Dodgers Prospects: Yadier Alvarez Turning Heads

yadieralvarez
(Photo Credit: todaysknuckleball.com)

It’s been quite awhile since we last checked in with pitching prospect Yadier Alvarez, and although the Dodgers have been very prudent with the advancement of the 20-year-old Cuban righty, he’s still turning heads with his raw talent on the lower levels of the farm.

After being promoted to Great Lakes from the Arizona League Dodgers earlier in the week, Alvarez made his Low-A debut against Kane County on Wednesday, dazzling all of those who were in attendance.
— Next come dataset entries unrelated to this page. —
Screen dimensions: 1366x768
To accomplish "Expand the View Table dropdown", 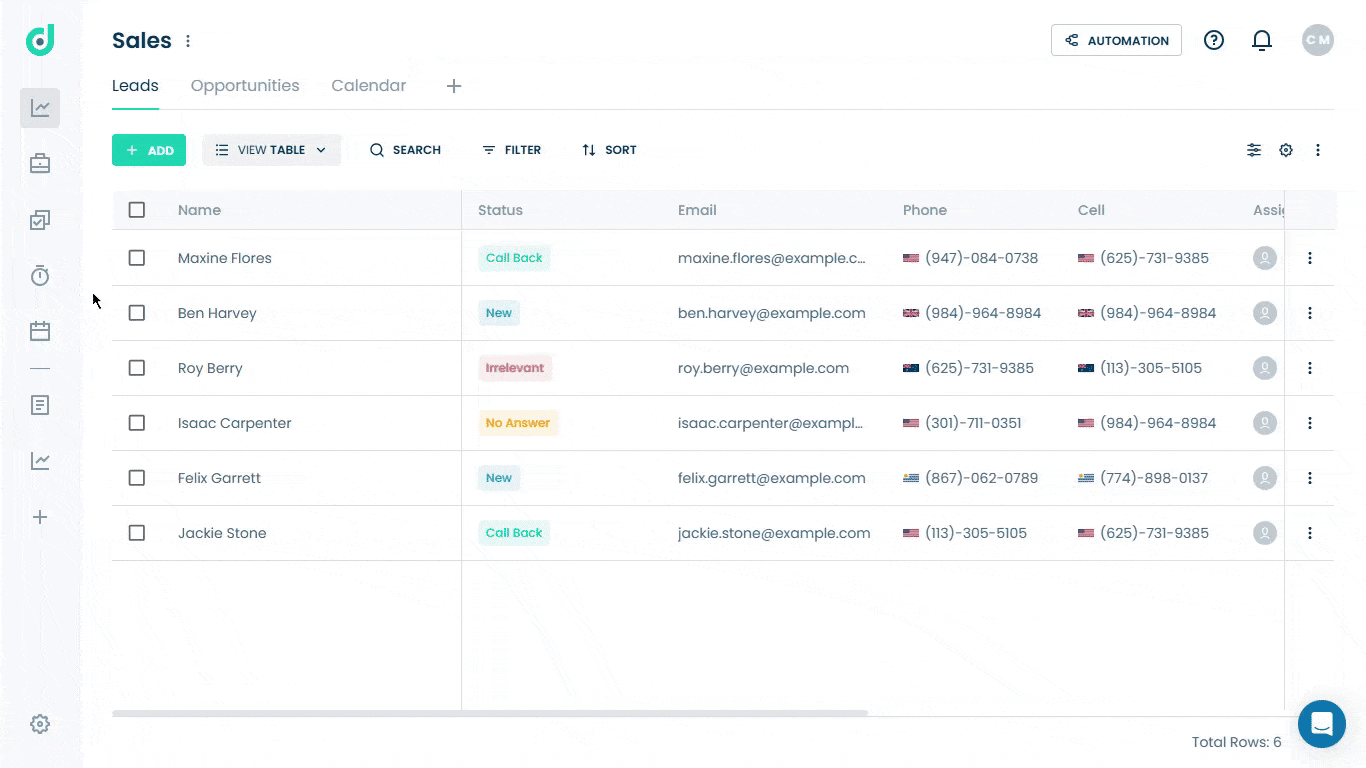I will [x=271, y=150].
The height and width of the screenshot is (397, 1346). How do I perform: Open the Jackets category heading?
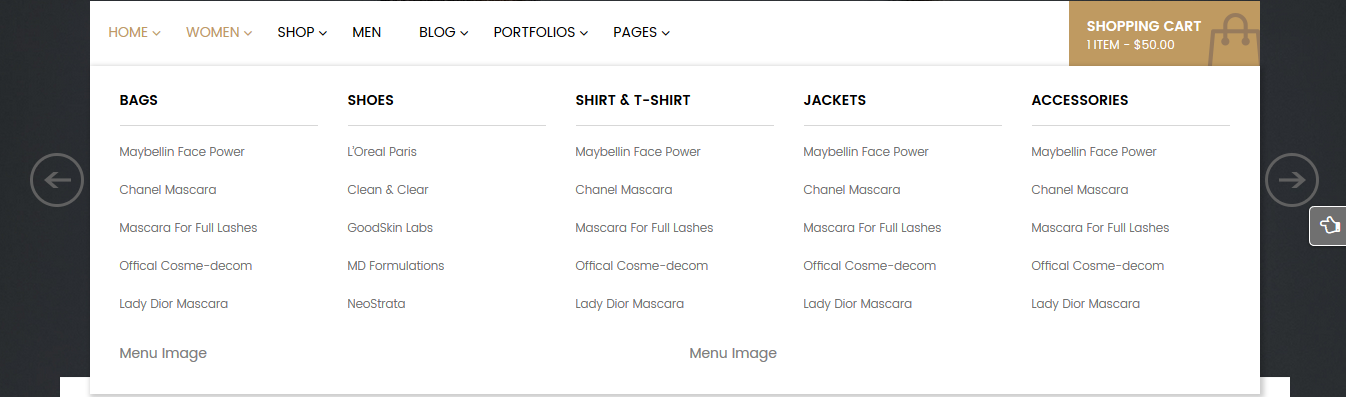pyautogui.click(x=835, y=100)
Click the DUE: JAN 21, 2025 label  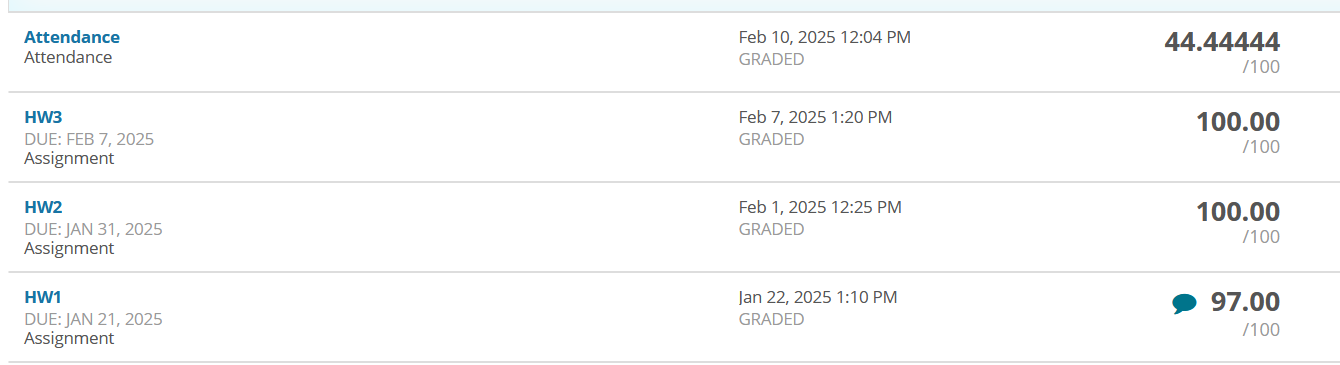click(93, 319)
He threw five solid innings and surrendered only three hits, one walk and one earned run, while striking out an impressive 10 Cougar batters.

Facing his final batter of the evening in the top of the fifth, Alvarez touched 100 MPH on the radar gun to earn a punchout with his last pitch of the contest. He threw a total of 68 pitches — 52 for strikes.

Prior to joining the Loons, the hard-throwing right-hander made five starts for the AZL Dodgers, tallying a 1.80 ERA, a 0.95 WHIP and a 11.7 K/9 over an even 20 innings of work.

When we initially took a glance at Alvarez last December, he didn’t have much of a track record in terms of organized baseball, and it remained somewhat of a mystery the exact type of skill set he would bring along with him to the farm. Now that he’s beginning to progress through the lower levels of the minors, reports from many of the scouts have been outstanding.

As far as his repertoire, Alvarez features a four-seamer that varies in velocity in the 92-100 MPH range. His slider is by far his best breaking pitch, often being clocked around 20 MPH slower than his fastest heater. His change and curveball are still in the developmental stages, but were already beginning to show promise in the Arizona League.

People who follow Alvarez closely believe that he could make an impact as a reliever early in his career, yet many of the pundits see his best potential as a starter, so long as he continues to sharpen his command. Some scouts have even uttered a conceivable ceiling of a #2 starting pitcher.

Having just turned 20-years-old in March, he’s still in need of some time to fill out his 6’3″, 175 lb. frame. Nevertheless, Dodgers’ Senior Vice President of Baseball Operations Josh Byrnes is excited to watch Alvarez develop.

“He’s one of the more talented right-handed pitchers we’ve seen. A lot of us have been doing this a long time,” Byrnes said. “He has a prototypical body, with high-end velocity. We’ve seen him consistently 92-97 mph, occasionally touching 99-100. There is very little effort, a pretty good feel for secondary pitches, and he’s a pretty good strike-thrower. He’s got a long way to go, but his foundation, his ingredients for his age are pretty rare, so we’re excited to have him.”

If he stays on course and consistently improves his pitching control, Alvarez may zip through the Low-A level and possible begin the season with High-A Rancho Cucamonga next year.